> _Lesetext_:
□ □ □ □

Samstag, 23. Februar 2008

Saturday Night

Interpretation eines Gedichtes

Es ist Samstagabend. Ich habe nach etwas gesucht. Rettung?
Zuvor noch hatte ein Freund angerufen: „Hey, wir gehen tanzen. Du kommst doch mit?“
Ich verneinte, schaltete den PC ein und verlor mich in den unendlichen Kanälen des World Wide Web.
Plötzlich trafen meine Augen auf etwas, das mein unterbewusstes, ruheloses Suchen beendete.
Ein Gedicht. Eines, das mich nachdenklich stimmte. Sollte ich doch weiterkämpfen?

Meine Deutschhausaufgabe zu Montag:
„Stellt der Klasse ein selbst gewähltes Gedicht in Form einer Interpretation vor.“

Ich startete einen Versuch.

Das unbetitelte Gedicht des Künstlers Christopher H. befasst sich mit der quälenden Frage nach Zeitvertreib in einer auswegslosen Situation.
Bei den 18 Versen handelt es sich vermutlich um das lyrische Erstlingswerk des Poeten, über den man nicht mehr weiß als seine Herkunft - Greven.
Es existiert weder Metrum, noch Reim- oder regelmäßige Strophenform, was die chaotische Gefühlswelt des Lyrischen Ichs zum Ausdruck bringt.
Ebenso findet sich in der Ellipse „22 Uhr irgendwas“ (V. 1) das fehlende Zeitgefühl, geboren aus dessen unsteter Befindlichkeit, wieder.
Die formelartige Phrase „viel zu viel Zeit“ (V. 2) nimmt dieses Motiv erneut auf und lässt es als unlösbar erscheinen.

□ □ □ □

> _Aufgabe 1_:
Fasse den Blogeintrag zur Gedichtinterpretation in genau zwei Sätzen zusammen.
> _Aufgabe 2_:
Gib den Abschnitt des Blogeintrags zur Gedichtinterpretation von „Es ist Samstagabend.“ bis hinunter zu „ruheloses Suchen beendete.“ erneut wieder und tausche dabei „PC“ gegen „Computer“ aus.
> _Aufgabe 3_:
Schreibe den Blogeintrag zur Gedichtinterpretation im Anschluss an seinen letzten Satz weiter.

> _Verfügbares Material_:
□ □ □ □

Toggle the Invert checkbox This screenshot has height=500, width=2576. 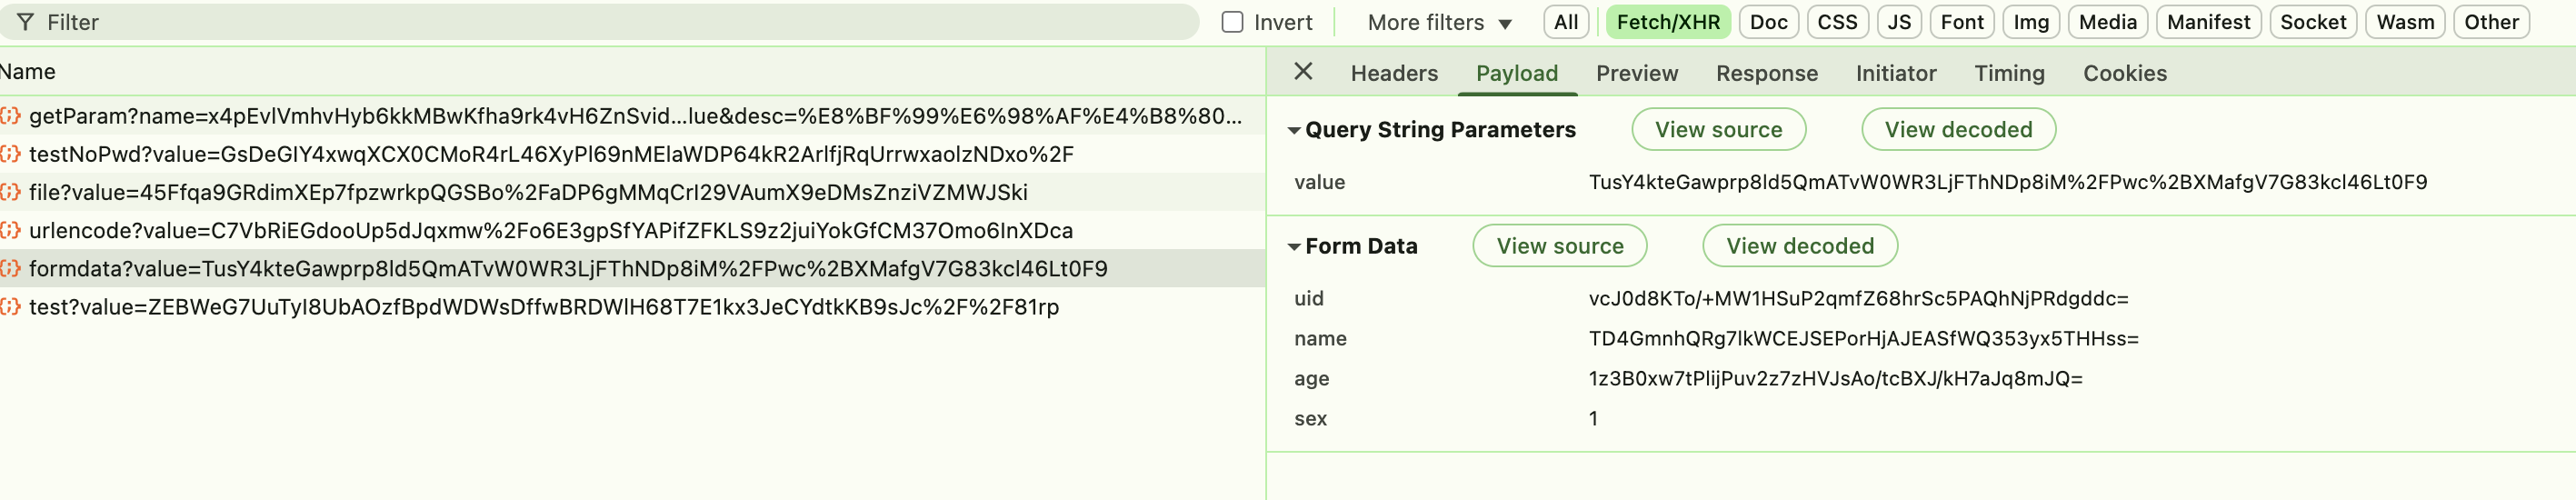(1232, 22)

□ □ □ □

> _Lösung 1_:
Am Samstagabend lehnt das Ich die Einladung eines Freundes zum Tanzen ab, stößt im World Wide Web auf ein Gedicht und beginnt damit die Deutschhausaufgabe, ein selbst gewähltes Gedicht zu interpretieren. Die Interpretation beschreibt das unbetitelte Gedicht von Christopher H. als Auseinandersetzung mit der Frage nach Zeitvertreib in einer ausweglosen Situation und deutet das Fehlen von Metrum, Reim und fester Strophenform sowie Wendungen wie „22 Uhr irgendwas“ und „viel zu viel Zeit“ als Ausdruck der chaotischen Gefühlswelt und des fehlenden Zeitgefühls des Lyrischen Ichs.

> _Lösung 2_:
Es ist Samstagabend. Ich habe nach etwas gesucht. Rettung?
Zuvor noch hatte ein Freund angerufen: „Hey, wir gehen tanzen. Du kommst doch mit?“
Ich verneinte, schaltete den Computer ein und verlor mich in den unendlichen Kanälen des World Wide Web.
Plötzlich trafen meine Augen auf etwas, das mein unterbewusstes, ruheloses Suchen beendete.

> _Lösung 3_:
Eine direkte Wiedergabe der Gedanken des Lyrischen Ichs in Form der wörtlichen Rede schafft die persönliche Identifikation des Rezipienten mit dem Leidenden, der sich trotz all der bestehenden Alternativen nicht festlegen kann und diese Unentschlossenheit mit sinnlosem Zeitvertreib kompensiert.
Der Wunsch nach einem Führerschein, um die noch unüberbrückbare Distanz zum vorläufigen Zielort Braunschweig zu überwinden (vgl. V. 5 und 6) und das darauf folgende Bestreben in noch entferntere Weiten vorzudringen (vgl. V. 7) und so der eigenen eintönigen Welt zu entfliehen, beinhaltet das Kernproblem des gesamtes Gedichtes.
Die dazu im Kontrast stehende Trivialität „Milch reimt sich mit Knilch“ (V. 8) unterbricht die bis zu diesem Punkt eher schwermütige Stimmung und deutet bereits ein Umdenken des Lyrischen Ichs an.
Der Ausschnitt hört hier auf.